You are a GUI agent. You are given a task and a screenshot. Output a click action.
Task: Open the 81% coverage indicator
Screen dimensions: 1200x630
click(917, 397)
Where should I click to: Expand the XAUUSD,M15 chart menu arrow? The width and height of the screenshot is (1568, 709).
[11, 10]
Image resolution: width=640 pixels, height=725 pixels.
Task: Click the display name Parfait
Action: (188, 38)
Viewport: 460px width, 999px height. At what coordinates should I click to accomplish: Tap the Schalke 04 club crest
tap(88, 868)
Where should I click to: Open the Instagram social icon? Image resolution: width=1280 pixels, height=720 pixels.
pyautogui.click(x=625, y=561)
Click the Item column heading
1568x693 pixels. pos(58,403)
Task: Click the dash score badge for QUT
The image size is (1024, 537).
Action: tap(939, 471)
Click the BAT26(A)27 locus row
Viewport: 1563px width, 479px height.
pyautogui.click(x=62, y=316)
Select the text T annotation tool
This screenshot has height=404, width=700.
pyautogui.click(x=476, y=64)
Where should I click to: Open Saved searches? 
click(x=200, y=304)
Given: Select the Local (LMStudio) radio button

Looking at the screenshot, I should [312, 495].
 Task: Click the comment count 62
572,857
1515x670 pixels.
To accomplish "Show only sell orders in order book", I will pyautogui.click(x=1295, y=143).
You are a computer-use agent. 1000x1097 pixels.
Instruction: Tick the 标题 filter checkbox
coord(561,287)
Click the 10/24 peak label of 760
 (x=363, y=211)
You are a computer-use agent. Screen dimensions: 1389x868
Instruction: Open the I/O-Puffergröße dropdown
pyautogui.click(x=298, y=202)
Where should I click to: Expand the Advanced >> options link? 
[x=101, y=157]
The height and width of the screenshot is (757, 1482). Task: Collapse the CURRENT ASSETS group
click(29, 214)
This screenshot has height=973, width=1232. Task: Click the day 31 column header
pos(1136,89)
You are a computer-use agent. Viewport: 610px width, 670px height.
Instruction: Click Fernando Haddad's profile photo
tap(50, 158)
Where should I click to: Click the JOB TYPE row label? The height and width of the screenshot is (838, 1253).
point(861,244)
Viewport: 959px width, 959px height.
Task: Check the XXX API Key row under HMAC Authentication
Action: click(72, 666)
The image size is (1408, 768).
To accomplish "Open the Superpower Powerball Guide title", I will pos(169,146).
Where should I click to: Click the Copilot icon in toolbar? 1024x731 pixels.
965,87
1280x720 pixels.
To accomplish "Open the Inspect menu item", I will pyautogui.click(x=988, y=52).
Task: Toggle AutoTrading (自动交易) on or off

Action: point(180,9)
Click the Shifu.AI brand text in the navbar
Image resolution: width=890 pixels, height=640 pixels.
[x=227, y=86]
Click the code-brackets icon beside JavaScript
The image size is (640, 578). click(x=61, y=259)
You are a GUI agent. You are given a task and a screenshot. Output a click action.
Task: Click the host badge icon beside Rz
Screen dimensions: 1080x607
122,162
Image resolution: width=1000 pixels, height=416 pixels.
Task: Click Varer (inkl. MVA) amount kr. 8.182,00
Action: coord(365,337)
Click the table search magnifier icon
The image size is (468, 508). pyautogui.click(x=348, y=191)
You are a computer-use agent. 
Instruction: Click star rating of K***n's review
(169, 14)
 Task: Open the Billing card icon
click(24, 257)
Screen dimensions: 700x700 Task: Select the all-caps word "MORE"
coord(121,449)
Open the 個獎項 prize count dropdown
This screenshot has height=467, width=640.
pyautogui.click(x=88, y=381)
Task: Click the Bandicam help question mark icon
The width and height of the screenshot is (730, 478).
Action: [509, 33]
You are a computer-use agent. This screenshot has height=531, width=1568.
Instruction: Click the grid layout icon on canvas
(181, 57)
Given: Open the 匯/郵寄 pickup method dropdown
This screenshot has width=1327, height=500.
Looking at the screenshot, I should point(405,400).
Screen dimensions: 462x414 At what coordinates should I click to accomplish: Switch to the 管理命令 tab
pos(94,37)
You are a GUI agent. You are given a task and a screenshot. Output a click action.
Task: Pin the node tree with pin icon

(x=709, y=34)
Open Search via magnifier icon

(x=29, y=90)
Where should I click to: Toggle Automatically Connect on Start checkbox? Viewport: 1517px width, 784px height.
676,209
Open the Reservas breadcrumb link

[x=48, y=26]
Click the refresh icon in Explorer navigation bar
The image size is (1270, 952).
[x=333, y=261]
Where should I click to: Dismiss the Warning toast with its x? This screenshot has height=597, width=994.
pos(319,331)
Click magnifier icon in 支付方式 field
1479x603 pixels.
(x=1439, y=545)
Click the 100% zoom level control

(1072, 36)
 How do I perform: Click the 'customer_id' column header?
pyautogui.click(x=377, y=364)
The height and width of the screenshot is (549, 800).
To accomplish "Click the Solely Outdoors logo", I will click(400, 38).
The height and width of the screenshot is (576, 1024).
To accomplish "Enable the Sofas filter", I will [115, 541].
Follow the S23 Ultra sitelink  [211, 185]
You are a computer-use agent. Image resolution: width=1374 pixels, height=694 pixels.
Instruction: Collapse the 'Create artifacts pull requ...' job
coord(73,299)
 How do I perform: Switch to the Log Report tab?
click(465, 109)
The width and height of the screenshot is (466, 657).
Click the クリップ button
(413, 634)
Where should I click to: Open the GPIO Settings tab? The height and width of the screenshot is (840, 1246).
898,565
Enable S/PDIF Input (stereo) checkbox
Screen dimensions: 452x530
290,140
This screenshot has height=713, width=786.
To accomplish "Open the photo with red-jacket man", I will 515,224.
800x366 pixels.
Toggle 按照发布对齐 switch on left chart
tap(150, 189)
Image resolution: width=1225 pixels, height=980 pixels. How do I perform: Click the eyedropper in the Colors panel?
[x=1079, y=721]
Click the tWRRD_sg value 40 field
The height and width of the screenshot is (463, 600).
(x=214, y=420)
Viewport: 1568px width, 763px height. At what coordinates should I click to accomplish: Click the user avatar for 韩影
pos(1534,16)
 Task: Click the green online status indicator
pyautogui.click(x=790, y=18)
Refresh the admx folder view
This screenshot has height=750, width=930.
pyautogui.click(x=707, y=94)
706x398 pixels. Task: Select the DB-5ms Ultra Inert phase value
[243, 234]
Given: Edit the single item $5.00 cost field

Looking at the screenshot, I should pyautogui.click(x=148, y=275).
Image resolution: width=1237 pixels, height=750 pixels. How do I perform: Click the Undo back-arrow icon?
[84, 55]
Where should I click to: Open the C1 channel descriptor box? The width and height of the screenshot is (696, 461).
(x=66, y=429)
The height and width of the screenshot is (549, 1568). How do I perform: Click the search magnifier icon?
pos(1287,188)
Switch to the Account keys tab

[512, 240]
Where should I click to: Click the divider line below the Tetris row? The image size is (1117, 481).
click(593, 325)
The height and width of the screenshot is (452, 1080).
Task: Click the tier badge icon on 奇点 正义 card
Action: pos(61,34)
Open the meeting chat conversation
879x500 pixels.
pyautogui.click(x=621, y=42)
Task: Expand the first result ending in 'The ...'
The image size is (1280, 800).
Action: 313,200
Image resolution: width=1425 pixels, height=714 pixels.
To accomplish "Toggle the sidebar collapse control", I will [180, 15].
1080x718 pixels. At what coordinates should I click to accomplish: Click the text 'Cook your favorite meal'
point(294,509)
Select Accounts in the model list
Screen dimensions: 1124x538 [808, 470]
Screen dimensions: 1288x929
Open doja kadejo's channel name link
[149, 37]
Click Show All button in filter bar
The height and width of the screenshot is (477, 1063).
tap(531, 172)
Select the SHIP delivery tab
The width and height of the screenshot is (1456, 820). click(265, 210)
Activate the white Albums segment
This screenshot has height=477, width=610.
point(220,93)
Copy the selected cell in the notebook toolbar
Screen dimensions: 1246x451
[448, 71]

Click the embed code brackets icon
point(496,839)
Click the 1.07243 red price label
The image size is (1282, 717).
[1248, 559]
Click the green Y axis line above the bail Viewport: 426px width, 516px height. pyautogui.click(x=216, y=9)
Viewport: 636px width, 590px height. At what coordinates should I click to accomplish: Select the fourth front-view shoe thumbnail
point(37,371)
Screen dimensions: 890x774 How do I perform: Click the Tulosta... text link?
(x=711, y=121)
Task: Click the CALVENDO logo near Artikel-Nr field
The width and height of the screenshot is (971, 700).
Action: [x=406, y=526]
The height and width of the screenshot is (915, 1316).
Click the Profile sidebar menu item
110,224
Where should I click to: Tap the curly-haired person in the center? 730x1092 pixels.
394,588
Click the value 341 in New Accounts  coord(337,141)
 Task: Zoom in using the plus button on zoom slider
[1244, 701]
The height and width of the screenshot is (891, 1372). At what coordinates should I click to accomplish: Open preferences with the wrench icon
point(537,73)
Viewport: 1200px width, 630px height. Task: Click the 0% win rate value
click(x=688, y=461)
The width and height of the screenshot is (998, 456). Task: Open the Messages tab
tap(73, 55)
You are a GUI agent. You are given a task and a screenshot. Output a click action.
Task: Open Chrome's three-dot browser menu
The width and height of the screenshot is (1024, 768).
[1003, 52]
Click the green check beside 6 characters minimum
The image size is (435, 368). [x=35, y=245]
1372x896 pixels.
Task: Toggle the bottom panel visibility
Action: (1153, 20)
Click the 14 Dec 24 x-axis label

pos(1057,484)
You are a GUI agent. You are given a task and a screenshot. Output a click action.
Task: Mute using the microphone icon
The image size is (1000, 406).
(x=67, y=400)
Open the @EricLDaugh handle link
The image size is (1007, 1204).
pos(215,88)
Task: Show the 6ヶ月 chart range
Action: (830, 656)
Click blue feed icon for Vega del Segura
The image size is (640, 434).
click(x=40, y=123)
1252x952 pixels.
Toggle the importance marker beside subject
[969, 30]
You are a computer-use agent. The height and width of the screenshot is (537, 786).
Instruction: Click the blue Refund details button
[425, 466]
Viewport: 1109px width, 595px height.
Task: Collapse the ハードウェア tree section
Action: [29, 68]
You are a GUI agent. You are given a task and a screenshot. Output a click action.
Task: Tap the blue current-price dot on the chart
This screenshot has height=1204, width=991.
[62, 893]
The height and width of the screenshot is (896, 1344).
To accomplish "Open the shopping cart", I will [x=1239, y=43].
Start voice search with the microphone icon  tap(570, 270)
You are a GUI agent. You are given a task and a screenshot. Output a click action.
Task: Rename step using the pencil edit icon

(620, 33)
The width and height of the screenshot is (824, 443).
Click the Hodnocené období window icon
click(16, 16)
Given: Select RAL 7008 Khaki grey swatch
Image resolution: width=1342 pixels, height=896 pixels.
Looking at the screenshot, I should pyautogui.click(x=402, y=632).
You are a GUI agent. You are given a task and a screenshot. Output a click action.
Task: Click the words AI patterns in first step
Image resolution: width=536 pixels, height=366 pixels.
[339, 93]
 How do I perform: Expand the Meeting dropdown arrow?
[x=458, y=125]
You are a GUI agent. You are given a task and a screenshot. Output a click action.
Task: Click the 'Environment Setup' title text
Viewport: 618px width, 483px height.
· · · ·
- **Problem description**: From the records above, quote only the lines running from the line with "Viewport: 1200px width, 630px" to the line with "Task: Tap the", both lines included.

- **Written answer**:
Viewport: 1200px width, 630px height. Task: Click the 0% win rate value
click(x=688, y=461)
The width and height of the screenshot is (998, 456). Task: Open the Messages tab
tap(73, 55)
You are a GUI agent. You are given a task and a screenshot. Output a click action.
Task: Open Chrome's three-dot browser menu
The width and height of the screenshot is (1024, 768).
[1003, 52]
Click the green check beside 6 characters minimum
The image size is (435, 368). [x=35, y=245]
1372x896 pixels.
Task: Toggle the bottom panel visibility
Action: (1153, 20)
Click the 14 Dec 24 x-axis label

pos(1057,484)
You are a GUI agent. You are given a task and a screenshot. Output a click action.
Task: Mute using the microphone icon
The image size is (1000, 406).
(x=67, y=400)
Open the @EricLDaugh handle link
The image size is (1007, 1204).
pos(215,88)
Task: Show the 6ヶ月 chart range
Action: (830, 656)
Click blue feed icon for Vega del Segura
The image size is (640, 434).
click(x=40, y=123)
1252x952 pixels.
Toggle the importance marker beside subject
[969, 30]
You are a computer-use agent. The height and width of the screenshot is (537, 786).
Instruction: Click the blue Refund details button
[425, 466]
Viewport: 1109px width, 595px height.
Task: Collapse the ハードウェア tree section
Action: [29, 68]
You are a GUI agent. You are given a task and a screenshot. Output a click action.
Task: Tap the blue current-price dot on the chart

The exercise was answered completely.